Tres años me llevó escribir esa primera novela que nunca publiqué. Se llamaba La inocencia no es excusa, título robado a un disco de Saxon. Tenía dos historias: la principal transcurría en 1983. Comenzaba en el recital de Porchetto en Obras y terminaba en el acto de cierre de Alfonsín, que el protagonista cruzaba indiferente a la turba radical, preocupado por otras cosas. Argumento: tres amigos, uno de ellos se enamora de la novia del amigo. La otra historia estaba intercalada con la principal, comenzaba a mediados de los 60 y terminaba en 1978. Esta segunda línea narrativa contaba cómo dos amigos adolescentes tomaban caminos distintos: uno el del hippismo y el otro el de la guerrilla.

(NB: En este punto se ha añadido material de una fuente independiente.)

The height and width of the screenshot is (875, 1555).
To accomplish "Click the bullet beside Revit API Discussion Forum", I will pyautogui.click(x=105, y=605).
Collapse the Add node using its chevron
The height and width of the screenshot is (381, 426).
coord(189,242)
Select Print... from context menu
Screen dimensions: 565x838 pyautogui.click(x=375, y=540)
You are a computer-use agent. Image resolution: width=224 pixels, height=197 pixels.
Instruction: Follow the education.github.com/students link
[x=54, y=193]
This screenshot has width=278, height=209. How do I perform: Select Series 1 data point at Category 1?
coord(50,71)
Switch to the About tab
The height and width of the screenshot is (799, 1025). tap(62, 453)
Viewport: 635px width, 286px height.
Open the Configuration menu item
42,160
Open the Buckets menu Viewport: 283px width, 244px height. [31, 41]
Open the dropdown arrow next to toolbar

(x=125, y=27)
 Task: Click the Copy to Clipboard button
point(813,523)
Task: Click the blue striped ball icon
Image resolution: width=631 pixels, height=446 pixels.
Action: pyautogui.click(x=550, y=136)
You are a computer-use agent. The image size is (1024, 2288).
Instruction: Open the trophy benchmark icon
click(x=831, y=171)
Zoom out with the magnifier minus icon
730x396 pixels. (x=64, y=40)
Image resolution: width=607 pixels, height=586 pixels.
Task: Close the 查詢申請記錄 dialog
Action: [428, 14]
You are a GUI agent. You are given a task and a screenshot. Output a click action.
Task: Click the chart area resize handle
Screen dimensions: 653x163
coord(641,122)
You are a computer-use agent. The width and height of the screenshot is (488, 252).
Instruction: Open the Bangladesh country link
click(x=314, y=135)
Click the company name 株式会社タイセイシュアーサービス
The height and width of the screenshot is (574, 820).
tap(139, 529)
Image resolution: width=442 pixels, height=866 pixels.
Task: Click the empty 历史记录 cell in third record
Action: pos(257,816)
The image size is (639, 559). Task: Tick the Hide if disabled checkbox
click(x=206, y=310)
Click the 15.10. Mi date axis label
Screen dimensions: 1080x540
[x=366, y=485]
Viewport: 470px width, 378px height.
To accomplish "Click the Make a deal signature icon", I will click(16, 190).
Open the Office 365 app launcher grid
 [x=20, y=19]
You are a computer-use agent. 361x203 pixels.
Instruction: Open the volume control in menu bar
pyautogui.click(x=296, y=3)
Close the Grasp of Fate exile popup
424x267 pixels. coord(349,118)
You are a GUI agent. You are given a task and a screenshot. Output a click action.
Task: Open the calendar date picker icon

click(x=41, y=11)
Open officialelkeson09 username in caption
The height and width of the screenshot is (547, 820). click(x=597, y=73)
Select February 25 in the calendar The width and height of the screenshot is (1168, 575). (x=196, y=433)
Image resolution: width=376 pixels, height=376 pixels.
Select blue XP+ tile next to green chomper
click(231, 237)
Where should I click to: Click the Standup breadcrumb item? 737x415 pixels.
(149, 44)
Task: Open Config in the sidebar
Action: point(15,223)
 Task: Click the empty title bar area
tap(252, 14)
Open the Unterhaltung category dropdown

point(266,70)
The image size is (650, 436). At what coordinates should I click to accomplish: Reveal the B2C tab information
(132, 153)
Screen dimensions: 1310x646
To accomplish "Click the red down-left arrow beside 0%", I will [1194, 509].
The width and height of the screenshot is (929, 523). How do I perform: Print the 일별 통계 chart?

Cuando pienso en ese año de tantos comienzos, no puedo dejar de sentirme un privilegiado por haberme lanzado a la vida adulta con una dictadura en retroceso. Pienso que nadie, ni mis padres, ni mis abuelos pudieron tener cuarenta años seguidos de democracia. Que con sus avances y retrocesos, la democracia es la que nos permitió una convivencia sin miedos. Podemos hacer listados de injusticias, de gente asesinada por fuerzas estatales, de la pobreza que viven muchas generaciones de familias, pero nada es comparable a lo anterior de ese 1983. De la misma manera que no somos conscientes del aire que respiramos, nos movemos en democracia como si fuera algo que siempre estuvo. Lo anterior ya es lejano. Gran parte de la población nació en estas cuatro décadas y no conoce otra forma de gobierno. Pero siempre se puede retroceder. El autoritarismo y la violencia irracional están siempre latentes, buscando nuevas formas para imponerse. Escudarse en la democracia para hacernos regresar a los tiempos más oscuros del país, es una de ellas. Se fueron hace cuarenta años. Que no vuelvan.